Nas primeiras partes do seu discurso na sexta-feira de manhã, Modi fez questão de tentar estabelecer uma proximidade com os agricultores. "Nas mais de cinco décadas da minha vida, tenho testemunhado de perto a luta dos agricultores. É por isso que, depois de ter me tornado primeiro-ministro, o meu governo deu primazia às questões dos agricultores".
"A maioria das pessoas não sabe que a maior parte dos agricultores na Índia são pequenos agricultores, com menos de dois hectares de terra. Toda a sua vida se baseia nesta pequena parcela de terra. É assim que se alimentam a si próprios e às suas famílias. A herança ao longo das gerações vai tornando as parcelas ainda menores. Para ajudar os pequenos agricultores, temos trabalhado em beej, beema, baazar, bachat [sementes, seguro, disponibilidade do mercado e poupança]. Juntamos os agricultores aos cartões de saúde do solo, seguros e outras facilidades. A produção agrícola também vem aumentando graças aos cartões de saúde do solo".

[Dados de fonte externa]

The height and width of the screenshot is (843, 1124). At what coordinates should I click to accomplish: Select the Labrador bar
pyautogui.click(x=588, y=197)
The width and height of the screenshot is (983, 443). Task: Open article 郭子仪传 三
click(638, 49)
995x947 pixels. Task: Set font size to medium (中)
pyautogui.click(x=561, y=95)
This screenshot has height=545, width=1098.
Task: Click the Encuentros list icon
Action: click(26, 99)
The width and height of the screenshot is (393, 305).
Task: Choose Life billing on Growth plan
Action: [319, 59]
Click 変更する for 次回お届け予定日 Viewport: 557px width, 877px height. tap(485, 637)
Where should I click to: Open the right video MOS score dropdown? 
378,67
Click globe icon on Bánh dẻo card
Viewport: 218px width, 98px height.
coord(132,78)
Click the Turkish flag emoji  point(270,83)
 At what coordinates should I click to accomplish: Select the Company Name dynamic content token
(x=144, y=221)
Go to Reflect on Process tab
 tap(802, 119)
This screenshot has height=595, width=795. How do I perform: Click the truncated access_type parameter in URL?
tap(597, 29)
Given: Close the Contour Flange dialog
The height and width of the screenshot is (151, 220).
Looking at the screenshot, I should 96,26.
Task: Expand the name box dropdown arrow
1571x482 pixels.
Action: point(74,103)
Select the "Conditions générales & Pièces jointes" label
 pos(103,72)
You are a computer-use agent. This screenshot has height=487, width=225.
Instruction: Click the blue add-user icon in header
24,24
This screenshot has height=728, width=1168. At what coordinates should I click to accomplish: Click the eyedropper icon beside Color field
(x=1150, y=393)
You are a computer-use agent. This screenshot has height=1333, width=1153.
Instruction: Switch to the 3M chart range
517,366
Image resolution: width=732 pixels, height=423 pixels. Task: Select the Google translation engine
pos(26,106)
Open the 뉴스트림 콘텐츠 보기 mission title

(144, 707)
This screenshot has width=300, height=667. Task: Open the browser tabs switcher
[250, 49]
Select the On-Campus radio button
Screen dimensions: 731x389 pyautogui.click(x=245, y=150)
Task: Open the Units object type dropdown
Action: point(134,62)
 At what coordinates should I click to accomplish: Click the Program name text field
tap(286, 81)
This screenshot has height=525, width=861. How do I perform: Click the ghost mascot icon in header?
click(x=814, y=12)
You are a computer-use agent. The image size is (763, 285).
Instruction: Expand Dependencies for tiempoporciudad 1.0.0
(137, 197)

O governo Modi não pôde ignorar os protestos dos agricultores acampados nas fronteiras de Delhi há mais de um ano, deixando claro que só a revogação total os aplacaria. Partidos de oposição de todo o país apoiaram os protestos dos agricultores. Estes haviam decidido também transformar os protestos num assunto eleitoral, e fizeram campanha ativa contra o Partido Bharatiya Janata antes das eleições da assembleia.
Os estados que vão às urnas no início do próximo ano - entre eles o Punjab e Uttar Pradesh - têm estado no centro dos protestos dos agricultores. A maioria dos observadores das urnas acreditava que as leis agrícolas teriam impacto nos eleitores em partes destes estados.
A Samyukt Kisan Morcha (SKM), uma organização guarda-chuva de grupos de agricultores que têm estado à frente dos protestos, saudou a iniciativa. Ao mesmo tempo, lembrou ao primeiro-ministro que o movimento não se destinava apenas à revogação das leis agrícolas, mas que também exigia preços remuneradores para os produtos.
O SKM também questionou por que esta decisão tinha demorado tanto, já que agricultores haviam perdido a vida no protesto. A declaração diz o seguinte:
"A Samyukt Kisan Morcha congratula-se com esta decisão e espera que o anúncio produza efeitos por meio dos devidos procedimentos parlamentares. Se isto acontecer, será uma vitória histórica da luta de um ano dos agricultores na Índia. No entanto, cerca de 700 agricultores foram martirizados nesta luta. A obstinação do governo central é responsável por estas mortes evitáveis, incluindo os assassinatos em Lakhimpur Kheri.
A SKM lembra também ao Primeiro-Ministro que a agitação dos agricultores não busca apenas a revogação das três leis obscuras, mas exige a garantia legal de preços remuneradores para todos os produtos agrícolas e para todos os agricultores. Esta importante exigência continua pendente. O mesmo ocorre com a revogação da Lei de Alteração da Electricidade. A SKM tomará nota de todos os desenvolvimentos, fará uma reunião em breve e anunciará novas decisões".